▸ EXERCISE INSTRUCTIONS: Resume the column about Derby's awards and its green-city ambitions, writing on from its final sentence.

▸ SELECTED EXTRACT:
____
Last month saw the welcome return of the Marketing Derby Food and Drink Awards – and what a return.

Sadly, I had to stay home and change nappies – but I’m told a good time was had by all. Hearty congratulations to all the winners and finalists. If, like me, you were unable to attend, you can read all about it here.

Derby is also trying to reinvent itself as a green city. For example, it has ambitions to be at the heart of the push to net zero by becoming a centre of excellence for future fuels.

Our aforementioned major manufacturers – Rolls-Royce, Alstom and Toyota – who are all involved in making things that move us – have a key role to play.

With COP26 taking place this month, it is good to see companies like Rolls-Royce putting their shoulder to the wheel in the climate change push.

It’s no coincidence that ahead of the summit, the company was one of just 12 UK companies to exhibit at the Global Investment Summit, which took place in October, showcasing its green tech, including its efforts to electrify flight. (Read the full story here)
____
▸ DATASET ENTRIES:
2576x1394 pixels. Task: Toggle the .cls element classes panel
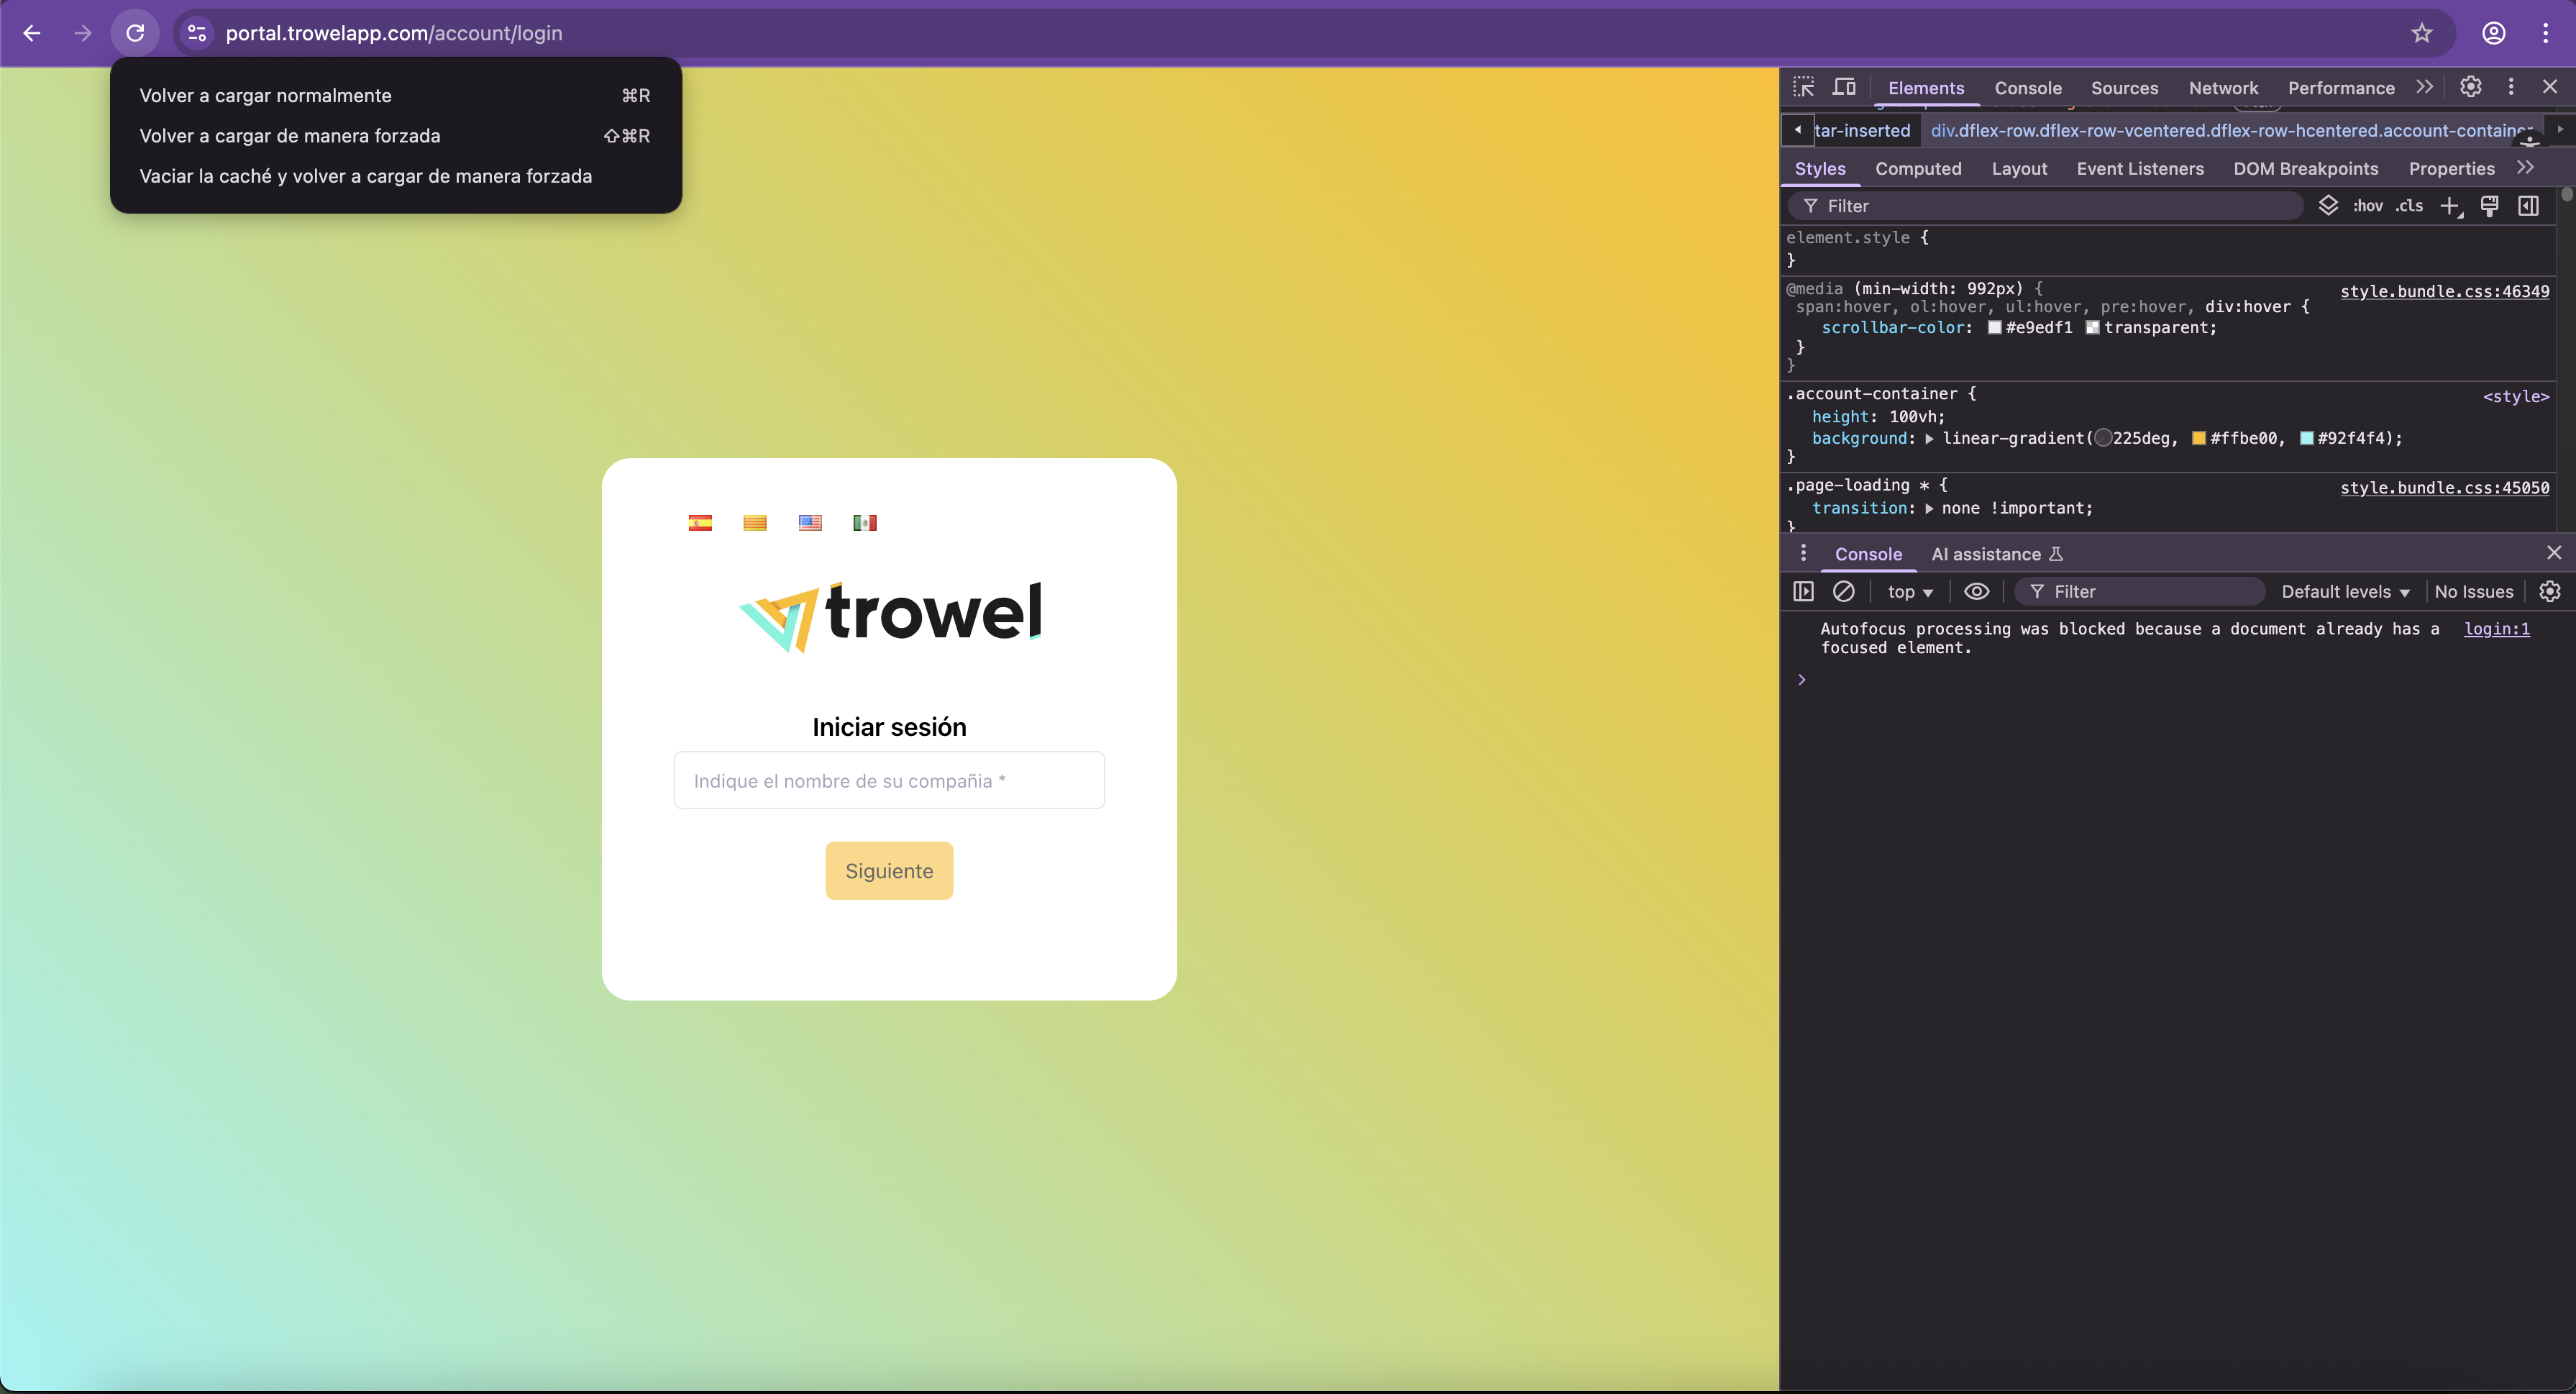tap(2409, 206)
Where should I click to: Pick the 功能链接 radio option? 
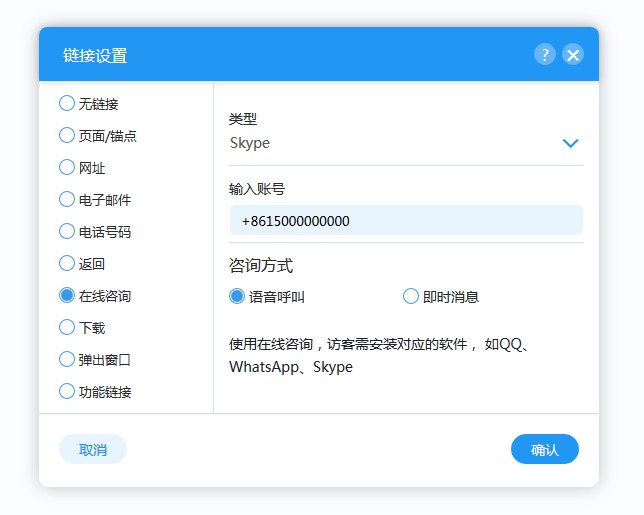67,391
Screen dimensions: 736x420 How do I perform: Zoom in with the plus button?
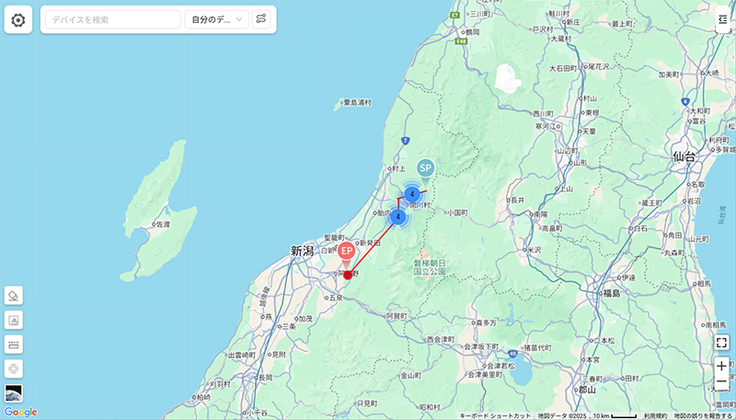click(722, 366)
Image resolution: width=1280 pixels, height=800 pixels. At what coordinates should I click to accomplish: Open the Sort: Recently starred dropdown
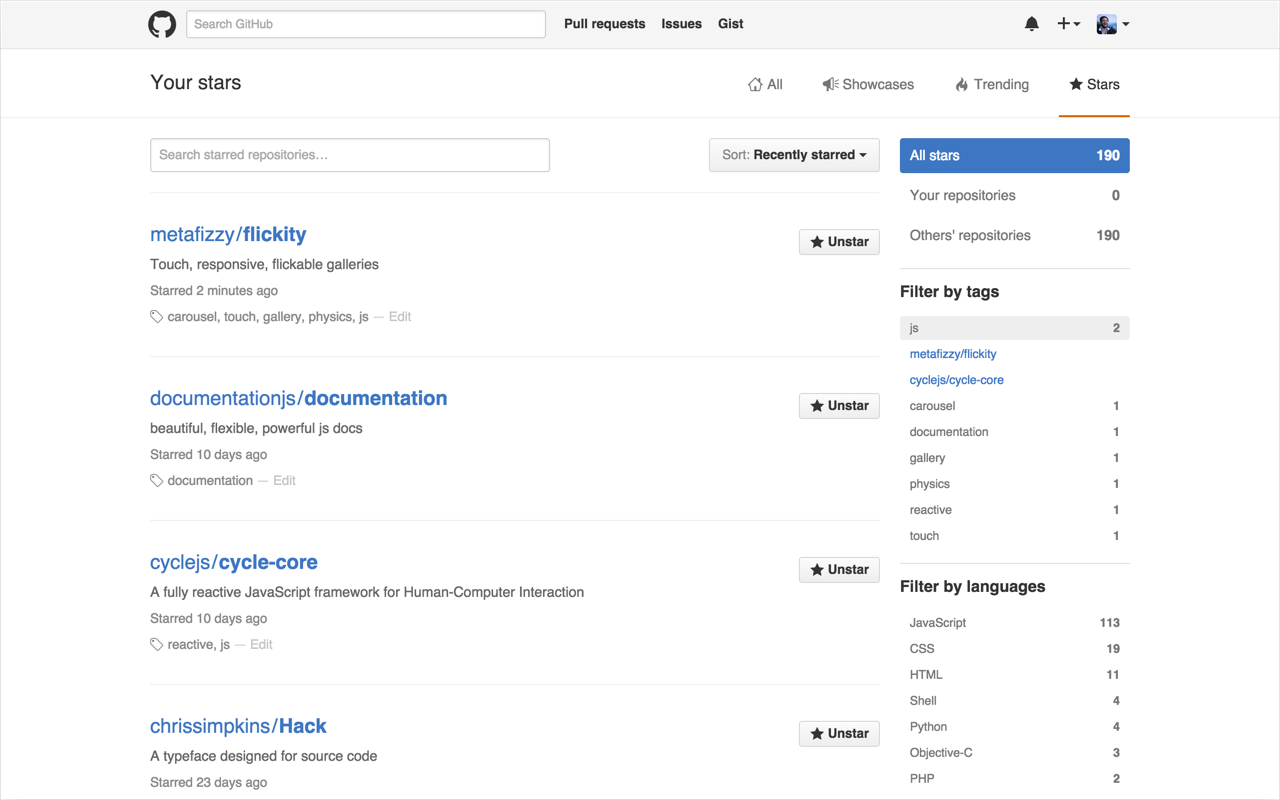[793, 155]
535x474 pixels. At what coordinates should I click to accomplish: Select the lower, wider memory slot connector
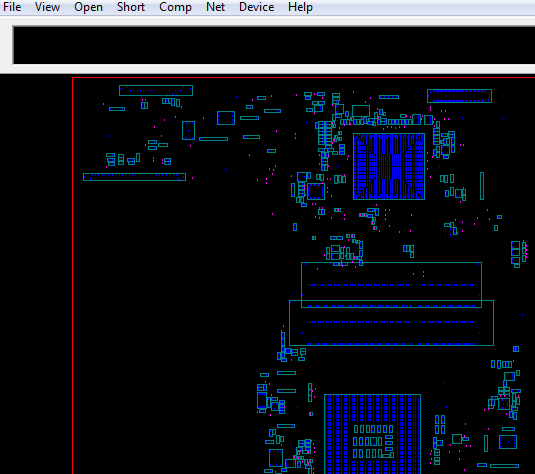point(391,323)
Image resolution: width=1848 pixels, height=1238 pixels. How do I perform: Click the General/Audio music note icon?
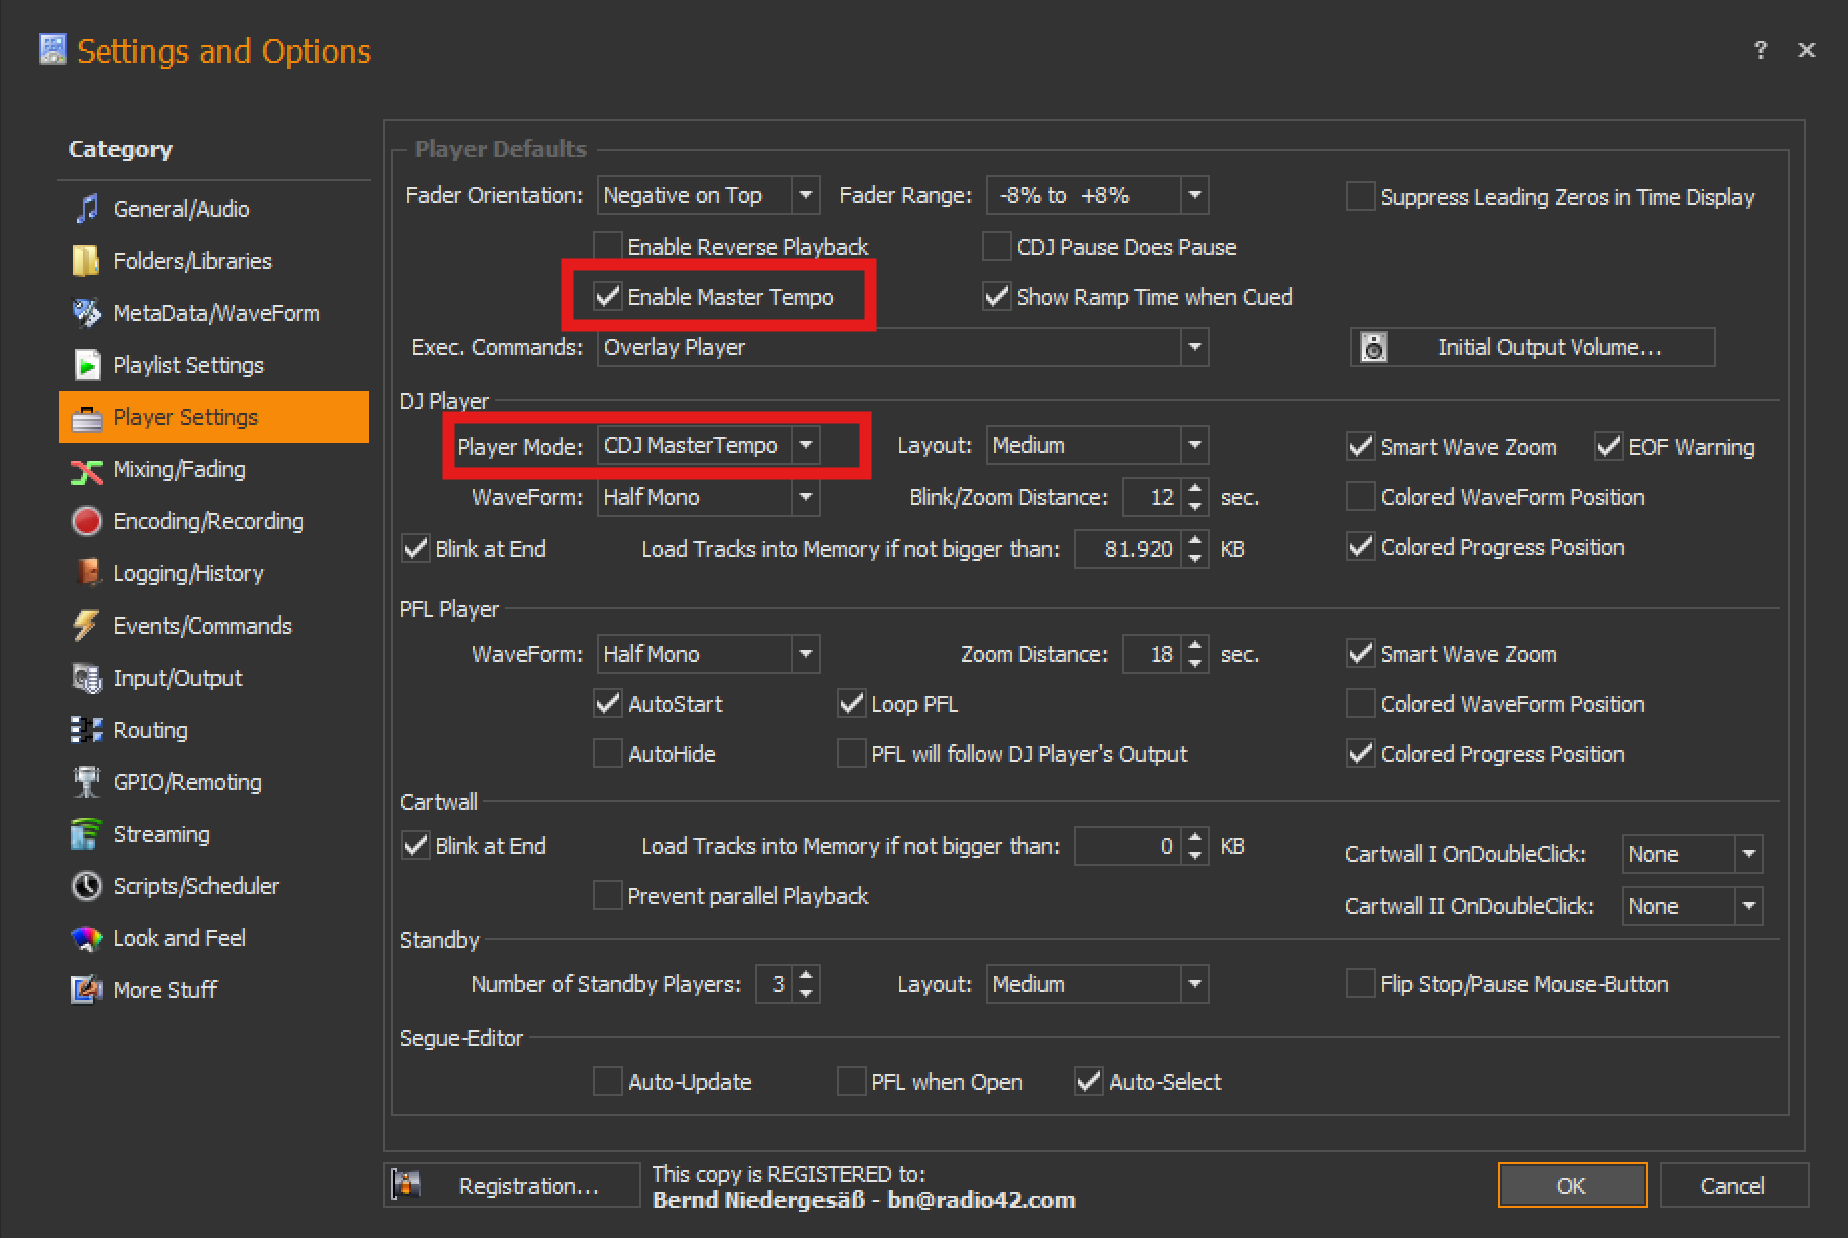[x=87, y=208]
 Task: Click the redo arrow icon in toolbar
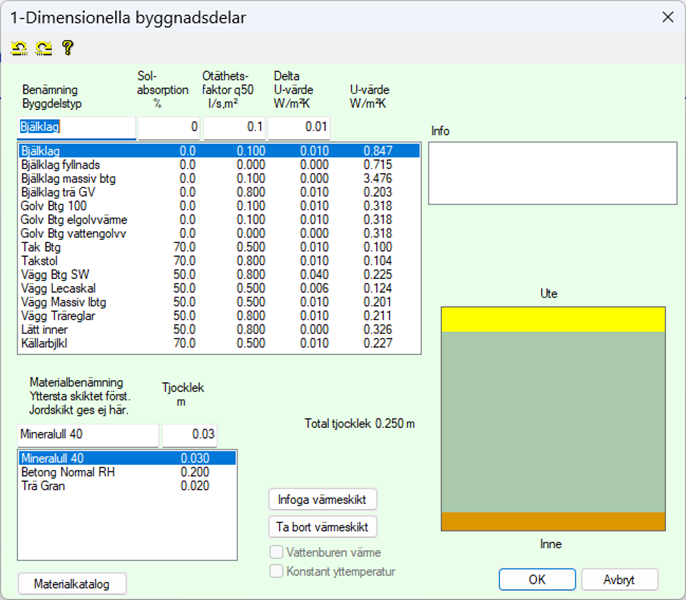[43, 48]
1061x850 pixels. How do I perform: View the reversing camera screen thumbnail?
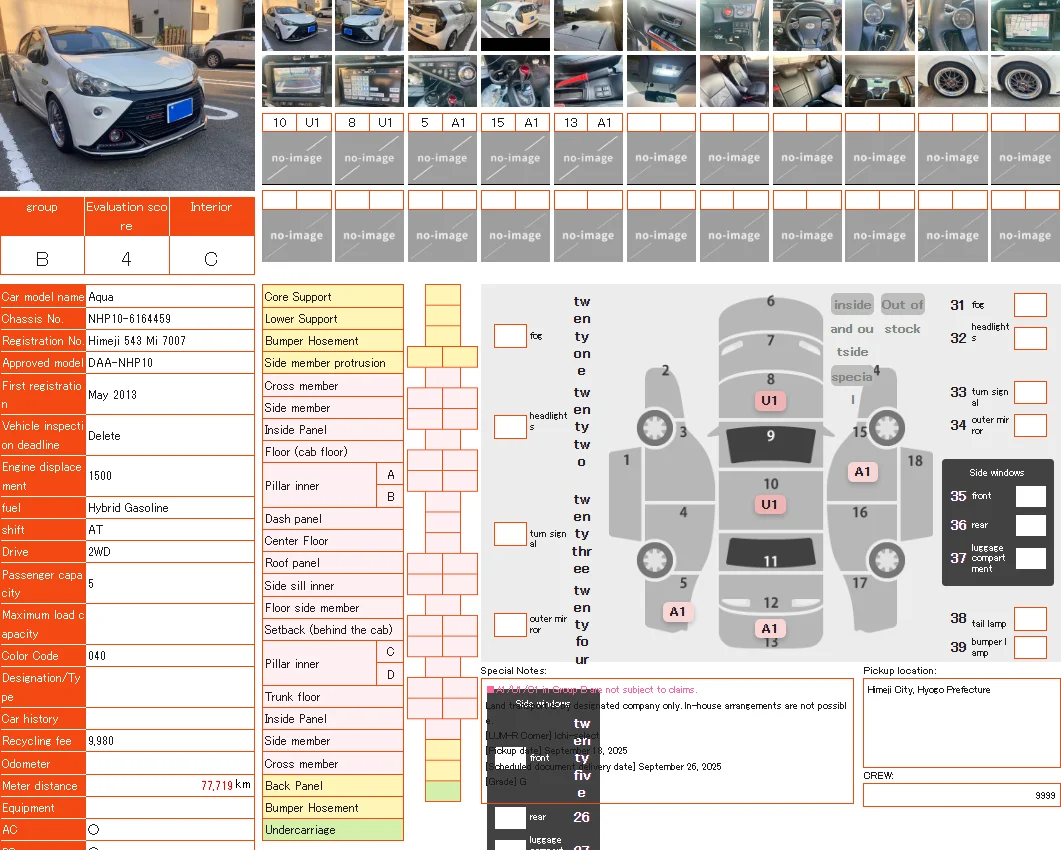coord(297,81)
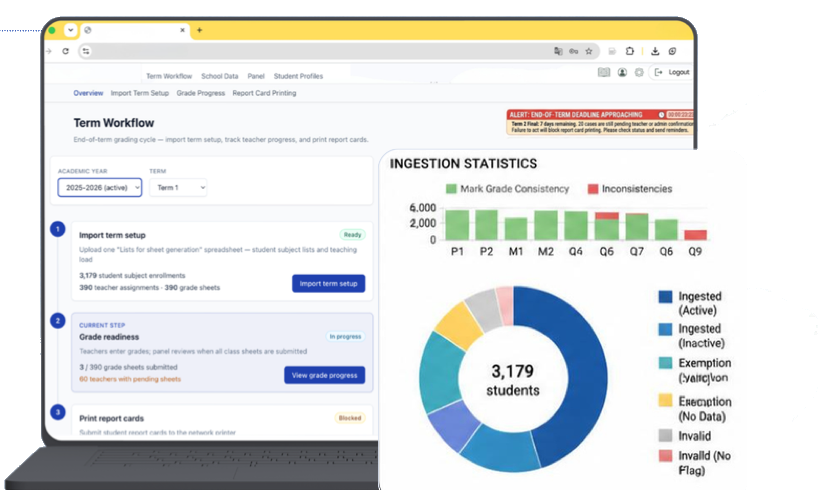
____
▸ RIGHT ANSWER:
The company also recently teamed up with fellow giants Shell and Airbus to call for more collaboration in the aviation sector to achieve net zero targets ahead of schedule. (Read the full story here)

They are dead right – partnerships are key to achieving any environmental goals.

On our doorstep, we have evidence of such collaboration. In October, we reported that Derby City Council had formally announced a partnership with Kinto, Toyota’s mobility brand, the University of Derby, and Derby College Group to launch, what is believed to be, the biggest trial of green travel mobility in Europe. (Read the full story here)

And what contribution can rail make? There’s no need for Derby to reinvent itself as a centre of rail technology – it already is and has been for some time.

The city is home to the largest cluster of rail companies in the UK – in the world even, depending on who you talk to.

And last month, Rail Forum Midlands held its annual conference, bringing together key figures from the industry. (Read the full story here)

Creating a green railway was very much part of the discussion. There is also an opportunity for Derby itself to play a key role, particularly if it is chosen as the home of Great British Railways, which is something we reported on back in September. (Read the full story here)

Derby is associated with the manufacture of planes, trains and automobiles – but I forgot to mention boats. Yes, that’s right, boats.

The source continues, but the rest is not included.